Comparing Insect and Mammalian Breathing
| Feature | Insect Tracheal System | Mammalian Lung System |
|---|---|---|
| Oxygen delivery | Directly to cells via tracheoles | Via blood (haemoglobin) from lungs to cells |
| Blood involved? | No — insect blood (haemolymph) does not carry oxygen | Yes — red blood cells carry oxygen |
| Breathing organ | Tracheal network (tubes) | Lungs (alveoli) |
| External openings | Spiracles (multiple, along body sides) | Nostrils/mouth (single airway) |
| Efficiency at small scale | Extremely high | Lower (circulatory overhead) |
| Efficiency at large scale | Poor (diffusion becomes limiting) | Excellent (blood circulation scales well) |
Aquatic Insect Respiration
Insects that live in water have evolved various adaptations to obtain oxygen:
- Tracheal gills: Mayfly and damselfly nymphs have thin, leaf-like or feathery gills through which oxygen diffuses from the water into the tracheal system
- Plastron breathing: Some aquatic beetles carry a thin film of air on their body surface that acts as a "physical gill," extracting dissolved oxygen from the surrounding water
- Air stores: Diving beetles (Dytiscus) and water boatmen carry bubbles of air beneath their wing covers or trapped by body hairs, surfacing periodically to replenish them
- Siphons: Mosquito larvae and rat-tailed maggots (hoverfly larvae) have elongated breathing tubes that reach the water surface while the insect remains submerged
- Rectal gills: Dragonfly nymphs draw water into the rectum, where internal gills extract oxygen.
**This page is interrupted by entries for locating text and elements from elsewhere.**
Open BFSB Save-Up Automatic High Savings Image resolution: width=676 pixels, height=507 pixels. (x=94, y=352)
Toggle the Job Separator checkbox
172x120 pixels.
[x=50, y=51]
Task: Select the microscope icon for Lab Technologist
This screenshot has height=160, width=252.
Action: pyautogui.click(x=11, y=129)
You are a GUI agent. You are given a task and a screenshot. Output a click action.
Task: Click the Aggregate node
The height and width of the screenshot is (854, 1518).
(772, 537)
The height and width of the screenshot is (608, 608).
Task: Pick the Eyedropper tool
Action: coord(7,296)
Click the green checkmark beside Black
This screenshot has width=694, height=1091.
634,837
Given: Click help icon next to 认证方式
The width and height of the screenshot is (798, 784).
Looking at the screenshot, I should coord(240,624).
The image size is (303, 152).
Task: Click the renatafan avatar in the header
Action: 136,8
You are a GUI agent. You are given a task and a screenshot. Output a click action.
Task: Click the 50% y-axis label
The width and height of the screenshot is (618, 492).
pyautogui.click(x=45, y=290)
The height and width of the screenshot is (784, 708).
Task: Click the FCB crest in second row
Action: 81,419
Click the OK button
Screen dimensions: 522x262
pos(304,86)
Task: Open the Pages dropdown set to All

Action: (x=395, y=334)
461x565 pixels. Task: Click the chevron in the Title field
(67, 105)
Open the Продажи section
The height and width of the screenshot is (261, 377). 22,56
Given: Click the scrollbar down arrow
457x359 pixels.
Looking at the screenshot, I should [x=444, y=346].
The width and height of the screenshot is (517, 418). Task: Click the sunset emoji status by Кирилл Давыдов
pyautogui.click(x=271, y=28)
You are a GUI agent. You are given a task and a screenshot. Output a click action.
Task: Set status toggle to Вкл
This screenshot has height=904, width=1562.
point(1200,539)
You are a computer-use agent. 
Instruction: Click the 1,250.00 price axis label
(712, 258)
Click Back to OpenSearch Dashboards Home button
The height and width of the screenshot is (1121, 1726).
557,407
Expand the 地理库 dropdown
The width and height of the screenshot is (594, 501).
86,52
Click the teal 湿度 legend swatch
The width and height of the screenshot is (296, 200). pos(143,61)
They can also forcefully expel this water for jet propulsion.
Why the Tracheal System Limits Size
The tracheal system is the primary reason insects cannot grow to the size of vertebrates. Oxygen delivery by diffusion is efficient only over short distances. As an insect's body increases in size, the tracheae must extend further to reach internal tissues, and the rate of oxygen diffusion becomes insufficient to meet the metabolic demands of the larger body.
During the Carboniferous period (approximately 300 million years ago), atmospheric oxygen levels reached 35% compared to today's 21%. This higher oxygen concentration allowed the tracheal system to support much larger bodies, resulting in giant insects such as Meganeura, a dragonfly-like insect with a 70 cm wingspan.
Key Takeaway
Insects breathe through a tracheal system of air-filled tubes that deliver oxygen directly to cells, bypassing the need for lungs or oxygen-carrying blood. Air enters through spiracles and reaches tissues via progressively finer tubes called tracheoles. This system is supremely efficient at small scales but becomes inadequate as body size increases, which is the primary reason insects remain relatively small. Aquatic insects have evolved remarkable adaptations including gills, air stores, and siphons to obtain oxygen underwater.